Segment Start: DATA EXCERPTS
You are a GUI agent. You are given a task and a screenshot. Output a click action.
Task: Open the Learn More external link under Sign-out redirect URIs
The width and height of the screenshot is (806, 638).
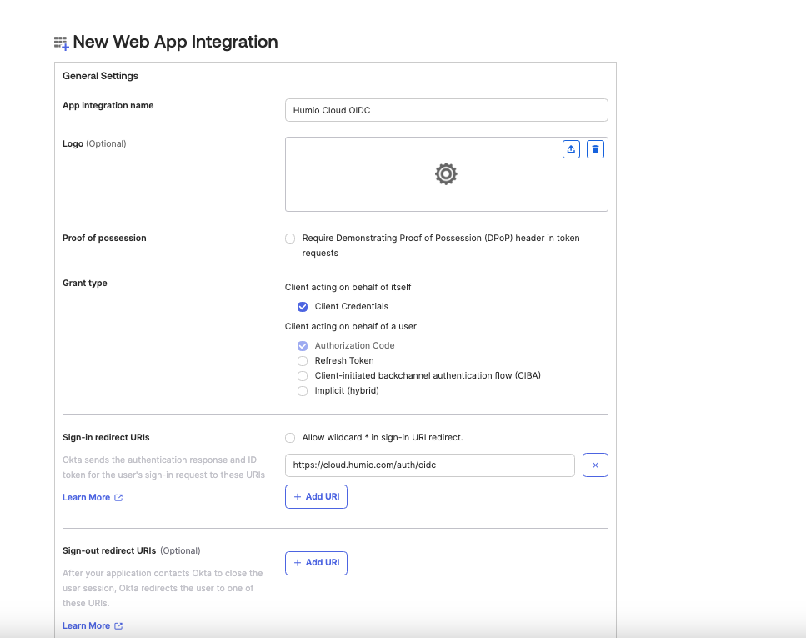[87, 625]
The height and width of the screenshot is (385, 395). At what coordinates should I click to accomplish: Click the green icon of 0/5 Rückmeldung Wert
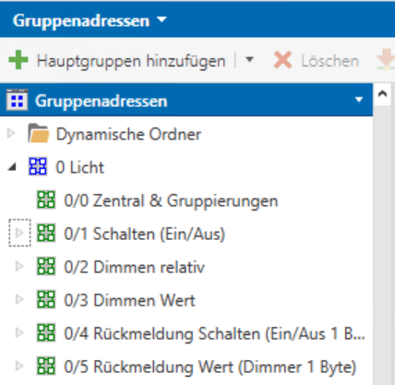[x=46, y=366]
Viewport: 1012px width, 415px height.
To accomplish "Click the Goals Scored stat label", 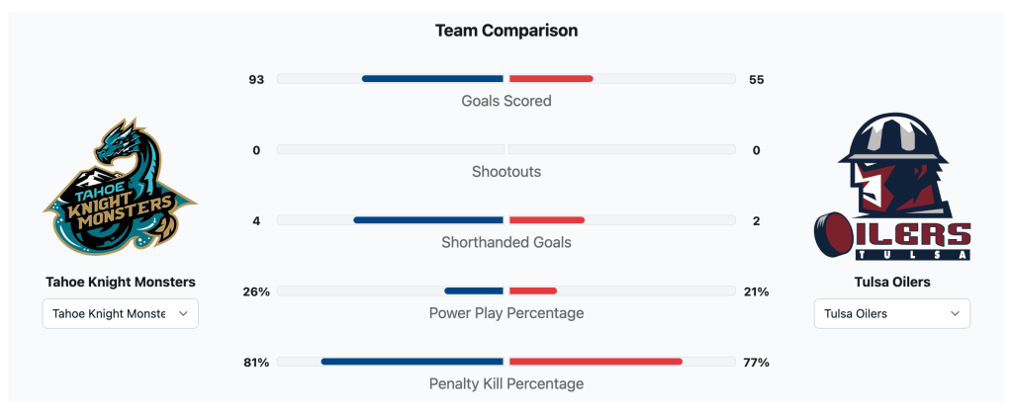I will [506, 101].
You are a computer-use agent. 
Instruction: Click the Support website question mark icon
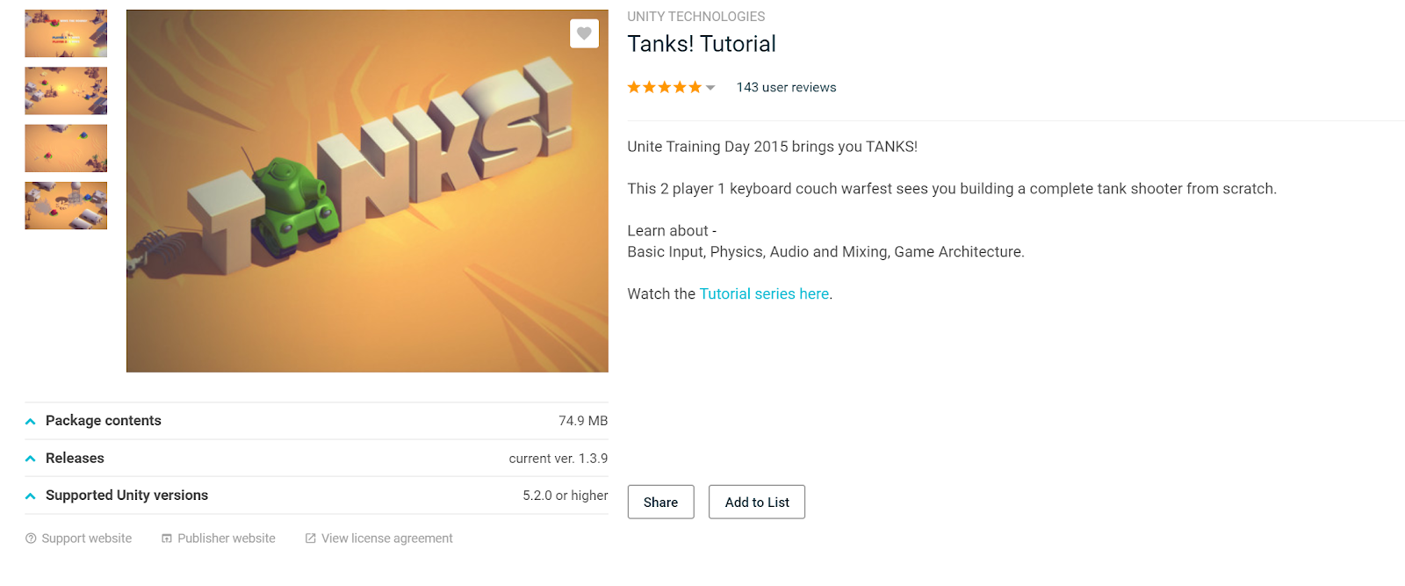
Segment End: DATA EXCERPTS
**WHAT IS REQUIRED**
From the data above, pick out each line containing "agent" and copy it.

**EXERCISE RESULT**
You are a GUI agent. You are given a task and a screenshot. Output a click action.
You are a computer-use agent. 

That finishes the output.